Israël – Fils Aîné de D-ieu

C’est dans la Paracha de Chemoth que D-ieu définit, pour la première fois, le peuple Juif comme « Israël Mon fils aîné. » Rachi explique que ce terme traduit une certaine forme de maturité.

Dans d’autres versets de la Torah, Israël est apprécié par D-ieu justement parce qu’il détient un caractère de jeunesse et de fragilité. Nos sages vont même jusqu’à comparer cela à un roi qui a une nombreuse progéniture et qui, naturellement, préfère le plus jeune de ses enfants.

Nous pouvons donc nous étonner sur la formule utilisée dans notre Paracha : Puisque, effectivement, l’amour que l’on porte à un jeune enfant est plus palpable que celui donné aux plus grands, pourquoi notre Paracha souligne-t-elle le caractère de maturité d’Israël ?

Quels sont les facteurs qui poussent des parents à manifester un amour plus grand pour les jeunes enfants ?

Un enfant âgé est apprécié pour ses qualités, pour sa sagesse et sa maturité. Cet amour peut être qualifié de « conditionné ». Par contre, l’amour que l’on porte à un jeune enfant est plus élémentaire – c’est un amour qui transcende la raison - puisque du fait de sa jeunesse, il n’a pas encore de qualités personnelles. Cet amour découle du fait que les parents et leur enfant ne sont, en réalité, qu’une seule et même entité.

L’amour de D-ieu pour Ses enfants se manifeste aussi de deux manières :

Lorsqu’Israël sert D-ieu en s’engageant et en développant des qualités personnelles, l’amour que D-ieu exprime en contrepartie est conditionné par la logique et la raison.
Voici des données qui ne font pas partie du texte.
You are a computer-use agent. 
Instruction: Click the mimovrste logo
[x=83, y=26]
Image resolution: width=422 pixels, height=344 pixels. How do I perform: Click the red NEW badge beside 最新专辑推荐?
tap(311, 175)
Néanmoins, il arrive que Hachem révèle un degré d’amour semblable à celui que l’on porte à un jeune enfant, car Israël est « une parcelle de D-ieu. » Cet amour n’est pas relatif au degré atteint par le Juif.

Cependant, cet amour essentiel, élémentaire et non conditionné, se révèle lorsque le Juif sert Hachem dans un esprit comparable à celui d’un jeune enfant ; c’est-à-dire lorsqu’il se considère petit et qu’il se sent humble face à la grandeur de D-ieu à qui il obéit sans condition, à l’instar d’un jeune enfant qui est naturellement loyal envers ses parents.
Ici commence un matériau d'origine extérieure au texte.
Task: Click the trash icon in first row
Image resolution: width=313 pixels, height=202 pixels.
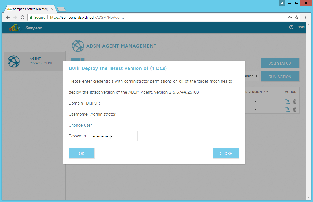Action: tap(295, 102)
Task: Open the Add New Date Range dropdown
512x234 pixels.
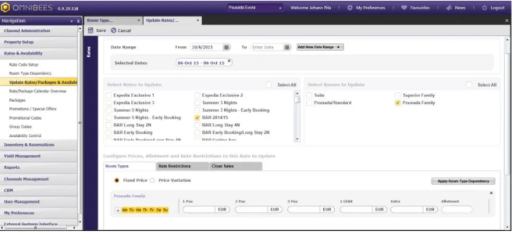Action: coord(320,47)
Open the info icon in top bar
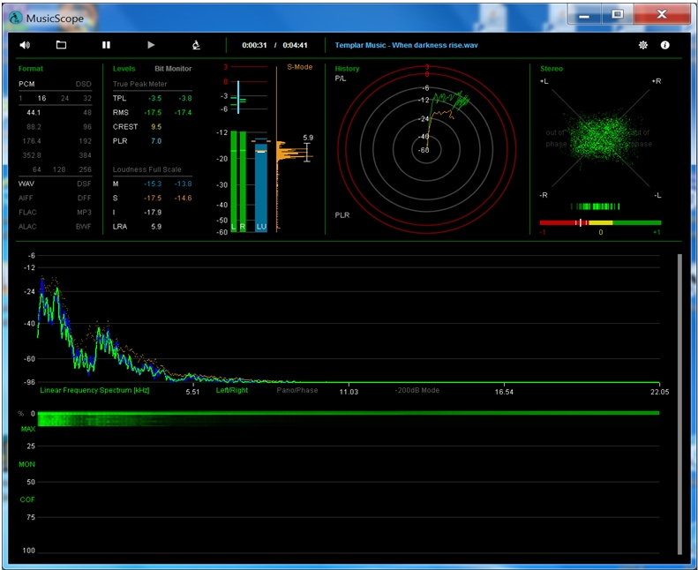 tap(664, 45)
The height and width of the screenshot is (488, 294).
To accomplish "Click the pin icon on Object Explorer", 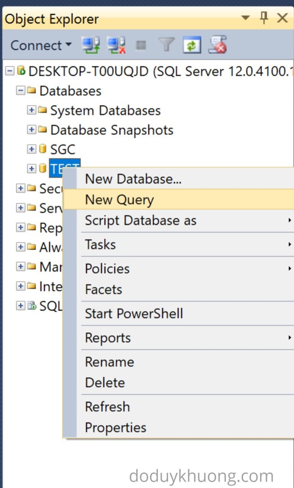I will click(263, 18).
Ce rapport privilégié, le Juif ne le perdra pas, pour autant, en atteignant la maturité spirituelle ; car même lorsque l’homme évolue dans le service de D-ieu en développant ses qualités intellectuelles et émotives, il peut encore être animé par des sentiments de modestie et d’abnégation. En effet, l’homme gardera ces qualités s’il réalise que ses progrès, intellectuels et sentimentaux, ne sont que le fruit de la volonté de D-ieu.

C’est dans cet esprit que nous devons comprendre le verset de notre Paracha qui qualifie Israël : « Mon enfant, Mon fils aîné ». Ainsi, Israël est apprécié parce qu’il est capable de garder ses qualités de jeune enfant même lorsqu’il atteint la maturité : sa simplicité pénètre et habite son intellect et ses sentiments.